JB: Absolutely, always start with objectives as that will set the tone for your campaign. Related to that, I think everyone agrees that ongoing conversion optimization is one of the most important aspects of a successful campaign. Are there any “tricks of the trade” that you can share to help meet your objectives? Or any “must-dos” when undertaking SEM?
MO: Over my years working in SEM, I’ve become more and more efficient with Microsoft Excel. Learning all the caveats and different algorithms you can utilize with that program allows me to shuffle through data, write performance evaluating formulas, and organize campaigns rather quickly.
One thing I urge all SEMers to do is experiment and test, but make sure you do so conservatively. I recommend making few changes at once and in small doses so you can effectively gauge what kind of impact the change you made has on the account and how it will perform on a larger scale.
JB: Let’s talk about budgets for a minute. How does an advertiser go about figuring out what kind of budget they should invest in an SEM initiative?

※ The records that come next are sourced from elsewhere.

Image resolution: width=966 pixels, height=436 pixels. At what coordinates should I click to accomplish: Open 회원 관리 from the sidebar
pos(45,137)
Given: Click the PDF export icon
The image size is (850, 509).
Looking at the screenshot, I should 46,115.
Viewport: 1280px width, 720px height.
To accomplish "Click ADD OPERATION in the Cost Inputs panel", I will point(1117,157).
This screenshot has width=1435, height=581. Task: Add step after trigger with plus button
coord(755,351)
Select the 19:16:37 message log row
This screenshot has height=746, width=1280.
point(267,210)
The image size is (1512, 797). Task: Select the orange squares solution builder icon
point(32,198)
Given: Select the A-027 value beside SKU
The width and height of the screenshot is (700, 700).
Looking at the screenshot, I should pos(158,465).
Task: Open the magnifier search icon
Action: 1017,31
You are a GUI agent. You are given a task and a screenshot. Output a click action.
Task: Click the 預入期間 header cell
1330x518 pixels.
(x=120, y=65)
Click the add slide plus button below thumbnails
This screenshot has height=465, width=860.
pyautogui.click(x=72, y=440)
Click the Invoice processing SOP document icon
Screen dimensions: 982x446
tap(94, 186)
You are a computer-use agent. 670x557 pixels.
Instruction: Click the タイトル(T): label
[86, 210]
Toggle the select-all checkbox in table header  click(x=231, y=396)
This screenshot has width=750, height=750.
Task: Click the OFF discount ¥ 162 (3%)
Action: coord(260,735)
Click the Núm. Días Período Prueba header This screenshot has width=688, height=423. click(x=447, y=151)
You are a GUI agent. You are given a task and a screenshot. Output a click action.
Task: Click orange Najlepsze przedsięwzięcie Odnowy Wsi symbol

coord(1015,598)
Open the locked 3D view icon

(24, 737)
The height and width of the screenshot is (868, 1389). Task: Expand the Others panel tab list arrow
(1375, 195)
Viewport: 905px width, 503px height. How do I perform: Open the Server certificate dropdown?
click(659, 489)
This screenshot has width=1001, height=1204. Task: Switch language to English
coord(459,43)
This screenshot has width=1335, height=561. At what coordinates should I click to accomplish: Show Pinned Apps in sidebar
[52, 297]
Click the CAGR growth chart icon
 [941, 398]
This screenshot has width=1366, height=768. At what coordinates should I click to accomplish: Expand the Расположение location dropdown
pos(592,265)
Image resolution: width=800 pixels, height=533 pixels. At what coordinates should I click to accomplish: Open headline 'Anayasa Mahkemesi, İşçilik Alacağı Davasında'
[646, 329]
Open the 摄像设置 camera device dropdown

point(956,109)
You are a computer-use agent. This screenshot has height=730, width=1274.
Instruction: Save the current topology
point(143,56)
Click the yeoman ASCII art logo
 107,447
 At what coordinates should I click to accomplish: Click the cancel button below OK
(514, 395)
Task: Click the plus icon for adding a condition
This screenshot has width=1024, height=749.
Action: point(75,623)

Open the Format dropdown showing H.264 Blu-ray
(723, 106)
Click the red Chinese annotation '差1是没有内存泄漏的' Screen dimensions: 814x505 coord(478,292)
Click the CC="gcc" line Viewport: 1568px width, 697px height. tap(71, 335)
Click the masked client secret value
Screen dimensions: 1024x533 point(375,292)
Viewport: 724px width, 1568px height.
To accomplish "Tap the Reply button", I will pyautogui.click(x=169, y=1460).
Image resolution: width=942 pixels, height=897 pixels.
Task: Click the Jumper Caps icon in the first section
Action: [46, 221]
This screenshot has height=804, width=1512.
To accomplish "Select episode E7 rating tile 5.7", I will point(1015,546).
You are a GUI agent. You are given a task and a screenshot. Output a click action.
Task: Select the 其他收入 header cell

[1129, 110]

MO: I typically start by looking at the marketplace and assessing how much inventory there is for that category. I rely on traffic estimator tools to predict an estimate of what I could potentially spend with my keyword list. Keep in mind, however, that these tools will only evaluate what you might spend on the search network.
JB: Right, so instead of focusing solely on those numbers, I think you also have to take into account what’s happening in the marketplace (e.g., what is your competition investing?) and go from there. That’s where some of the tools you suggested earlier come in handy!
Well on that note, I think we’re about out of time. Thanks Mike for your great insights!